**DATASET RECORDS**:

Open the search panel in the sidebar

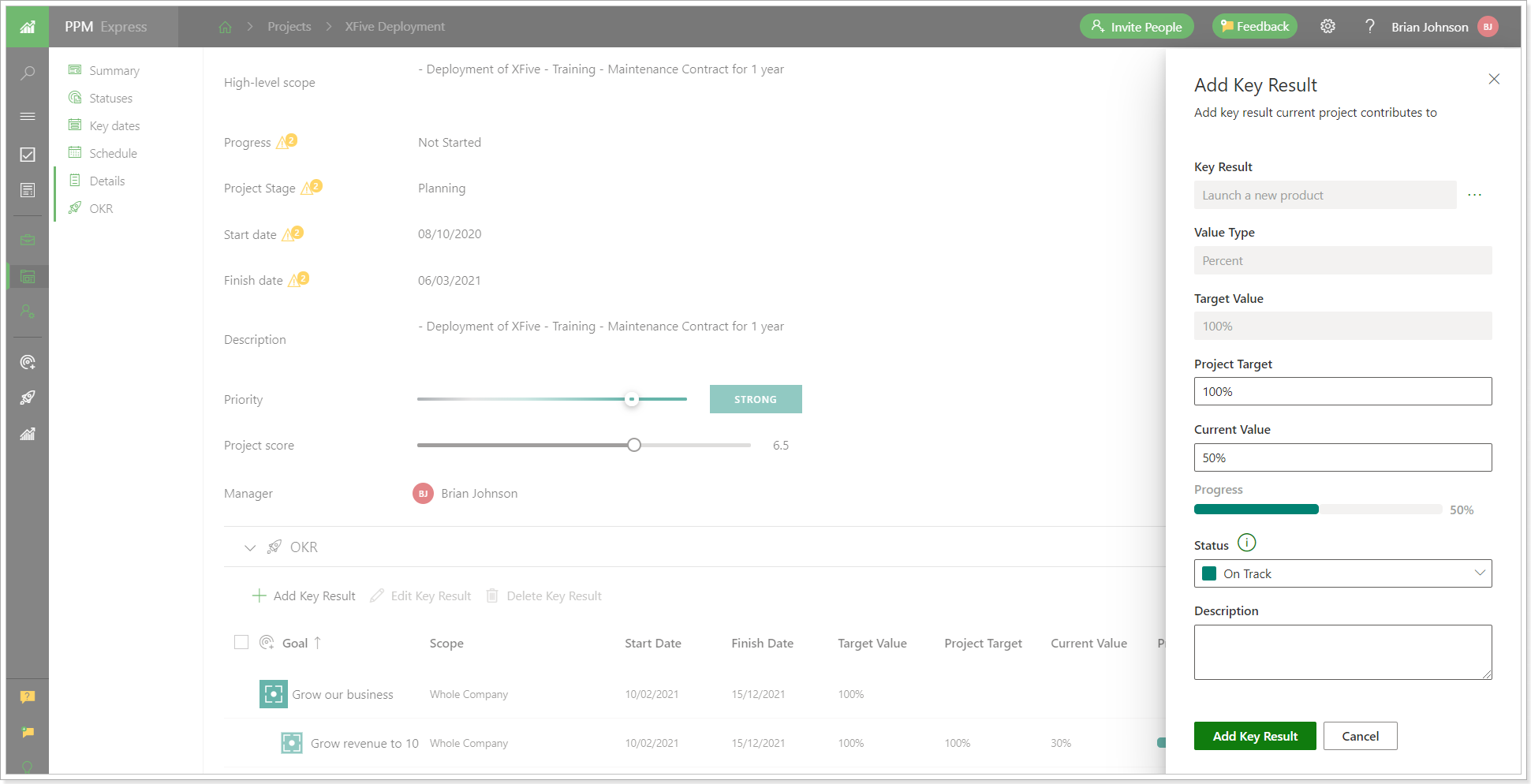28,73
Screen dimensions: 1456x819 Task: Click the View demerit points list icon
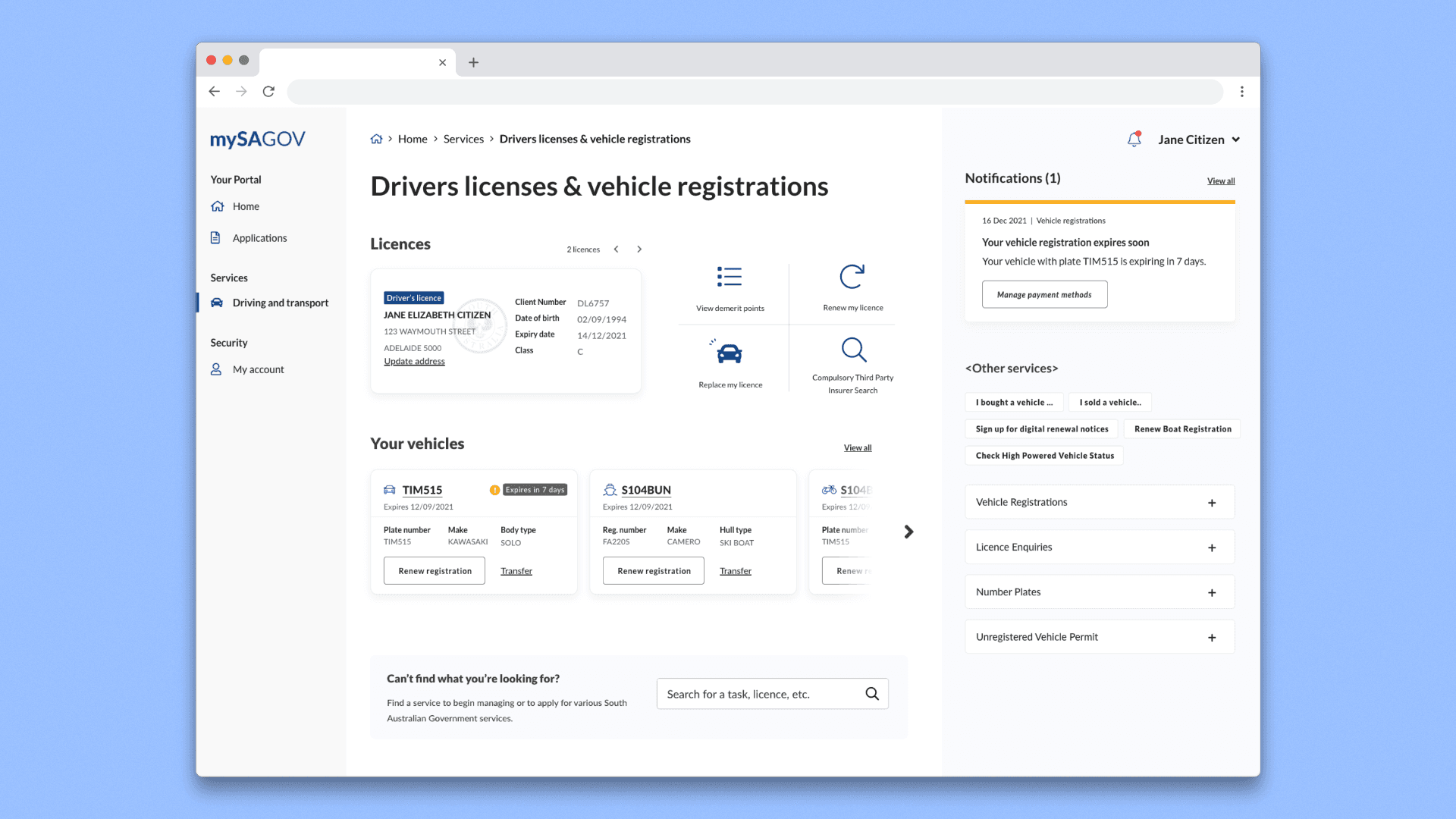coord(729,277)
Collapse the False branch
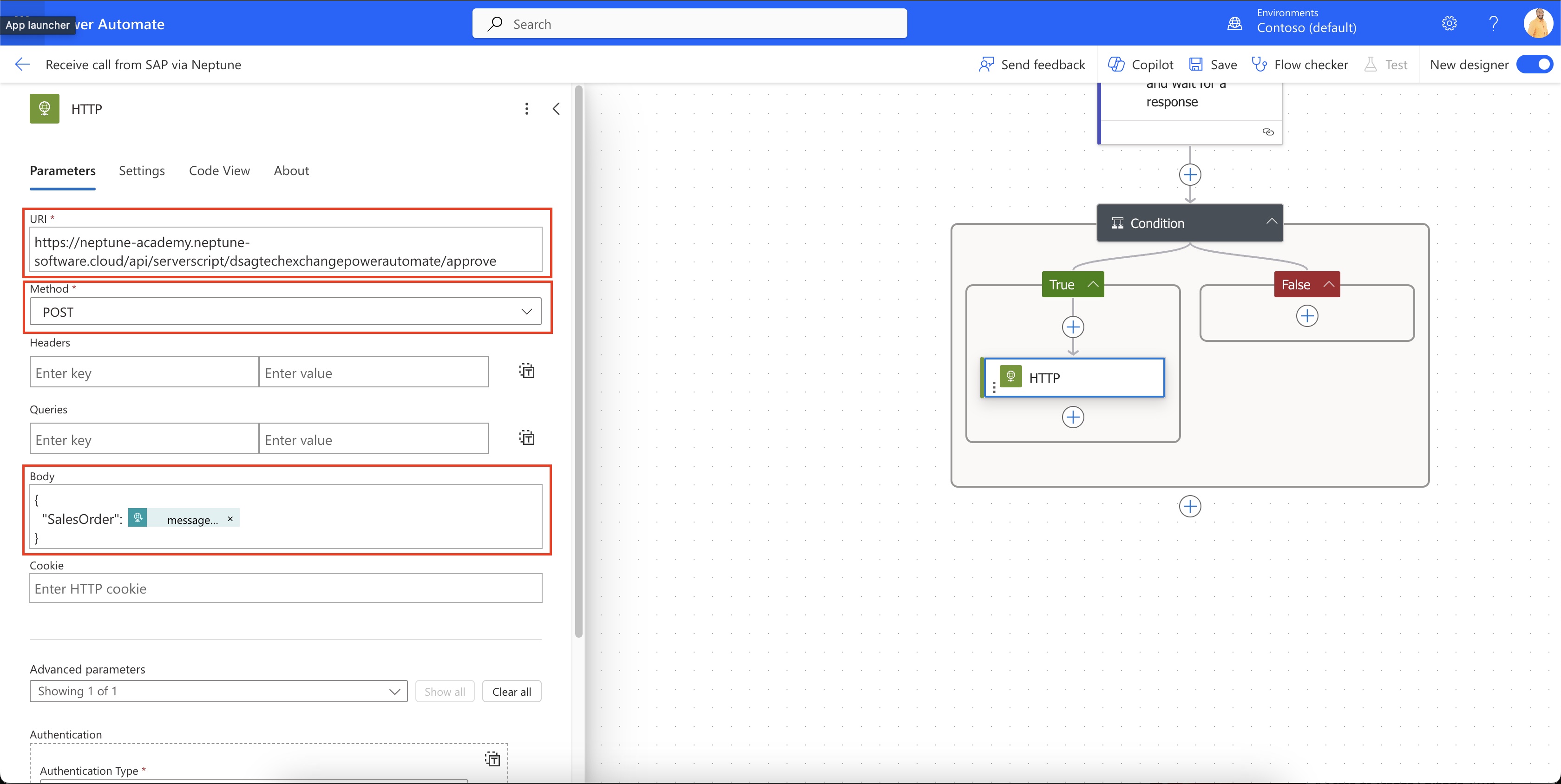1561x784 pixels. click(1328, 284)
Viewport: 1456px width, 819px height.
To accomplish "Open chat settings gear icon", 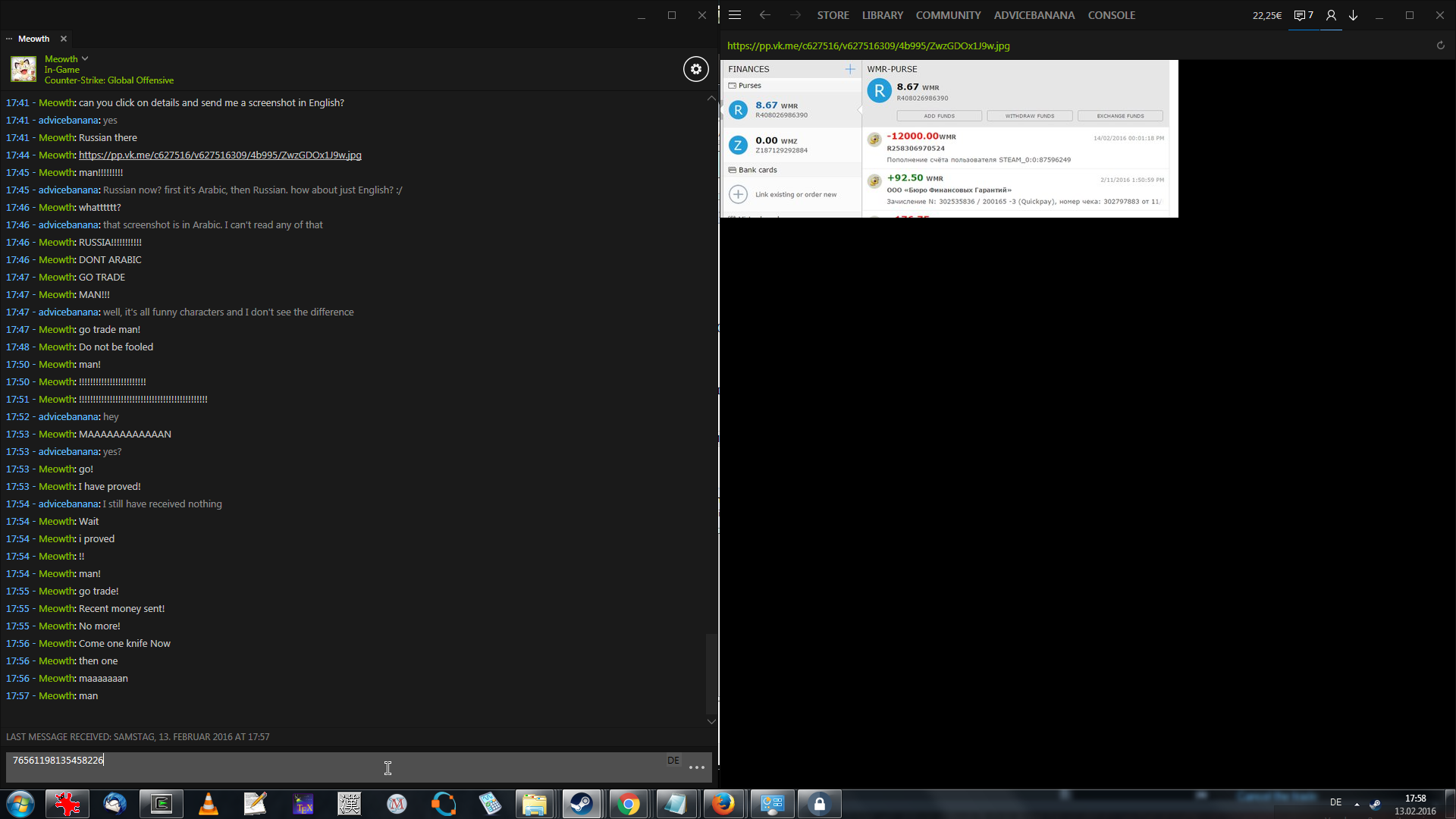I will point(695,69).
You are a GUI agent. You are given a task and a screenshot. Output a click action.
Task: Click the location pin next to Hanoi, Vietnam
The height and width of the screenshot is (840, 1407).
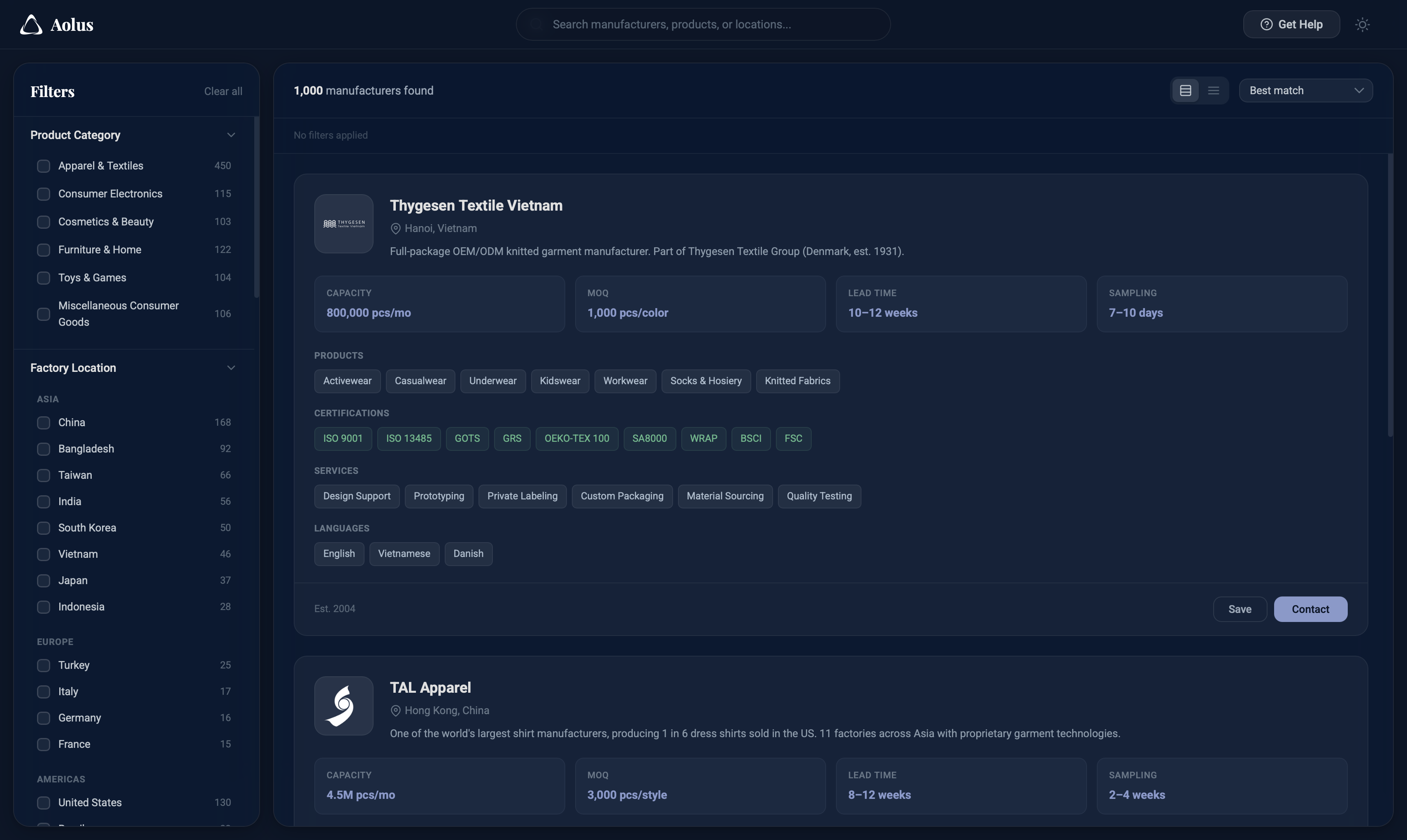click(x=395, y=228)
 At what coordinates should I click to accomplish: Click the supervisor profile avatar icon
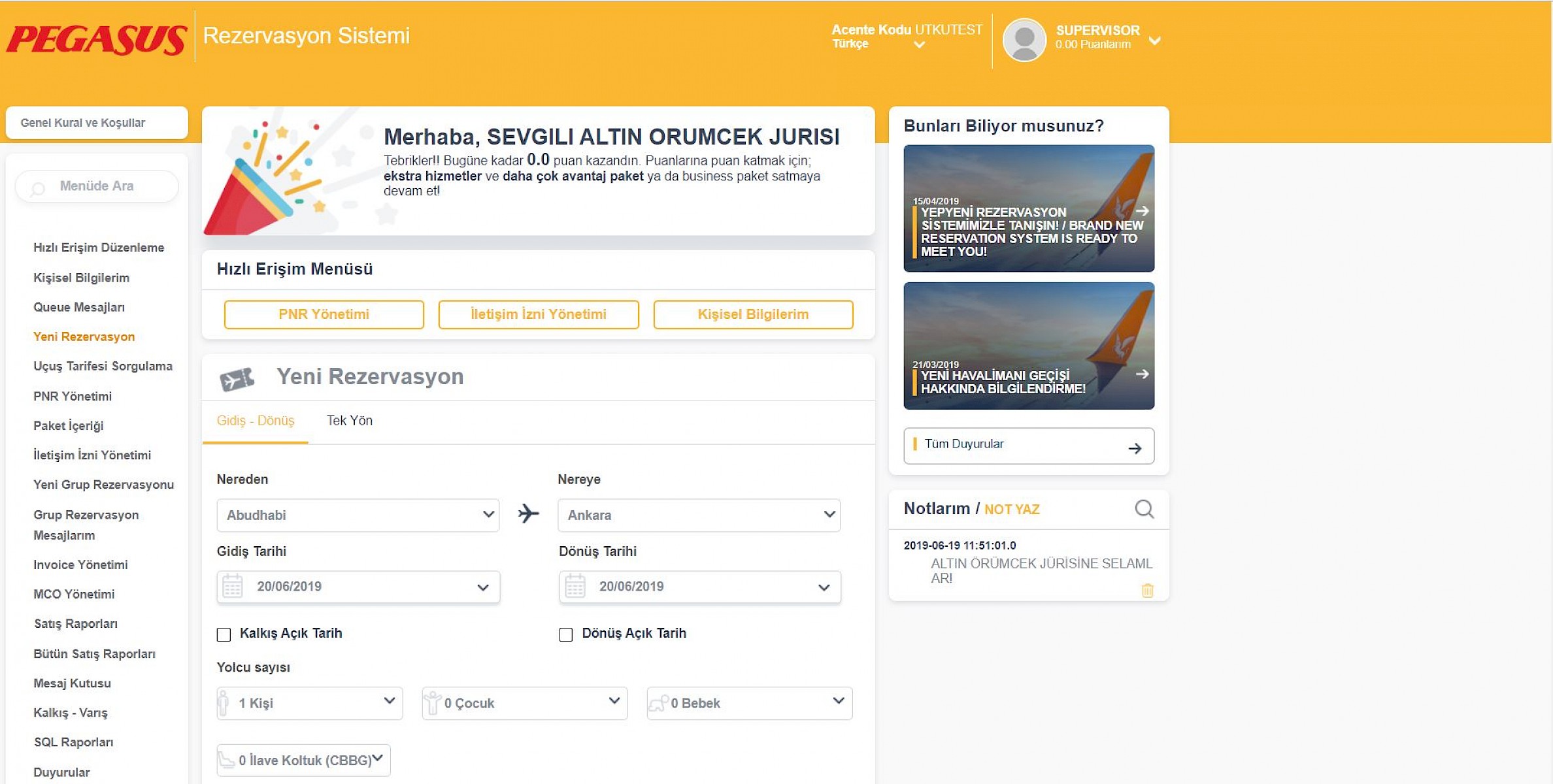pos(1024,40)
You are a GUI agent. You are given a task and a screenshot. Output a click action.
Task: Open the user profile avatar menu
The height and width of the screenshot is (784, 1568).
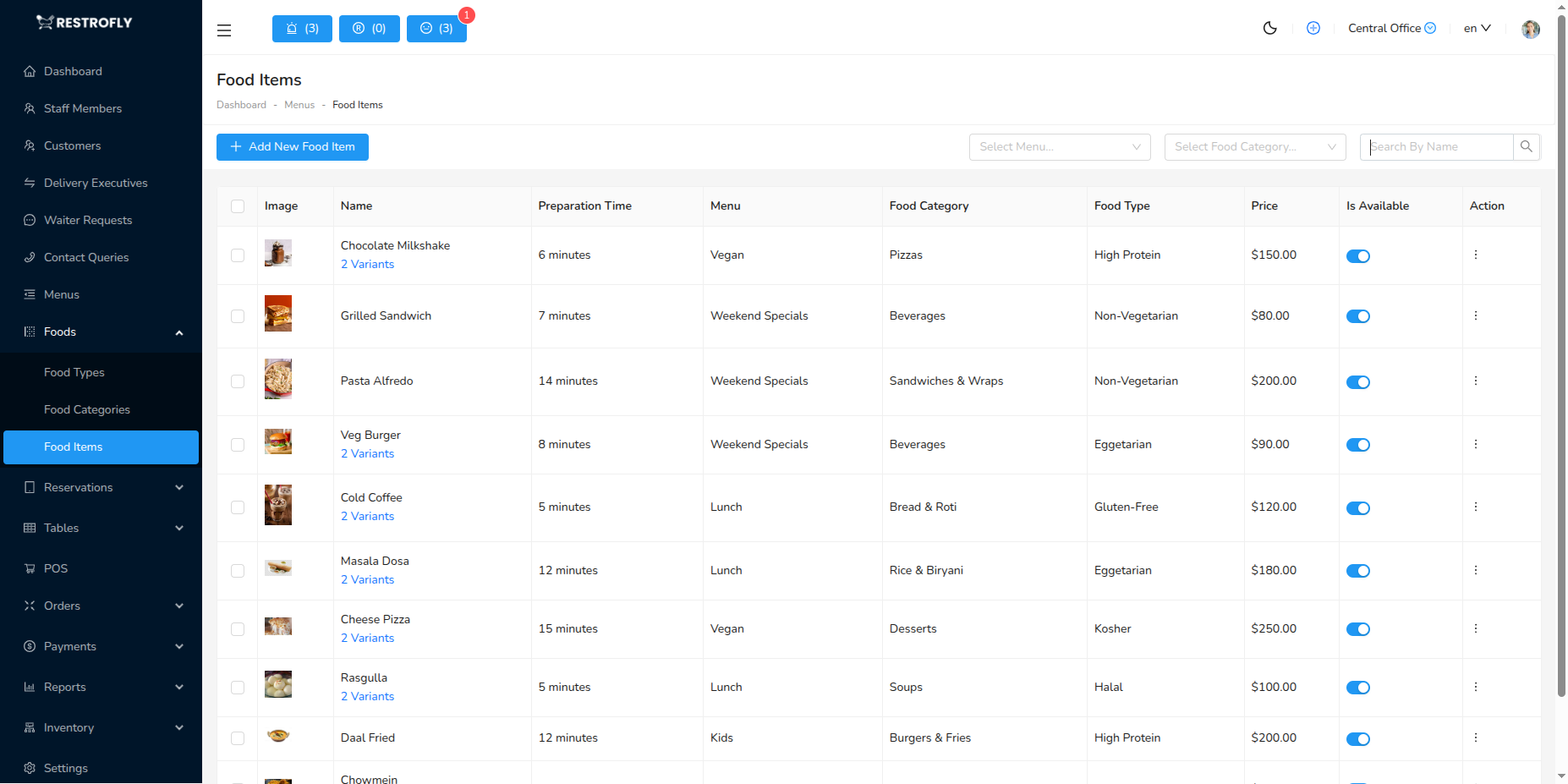pyautogui.click(x=1531, y=29)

**TO DO**:
Take the material above from the line bearing "The height and width of the screenshot is (840, 1407)." through the line bearing "Task: Open the user profile avatar menu" and write it out exactly, both end lines included. Pictures stay out.

**RESPONSE**:
The height and width of the screenshot is (840, 1407).
click(x=395, y=228)
 At what coordinates should I click to accomplish: Click the supervisor profile avatar icon
pos(1024,40)
You are a GUI agent. You are given a task and a screenshot. Output a click action.
Task: Open the user profile avatar menu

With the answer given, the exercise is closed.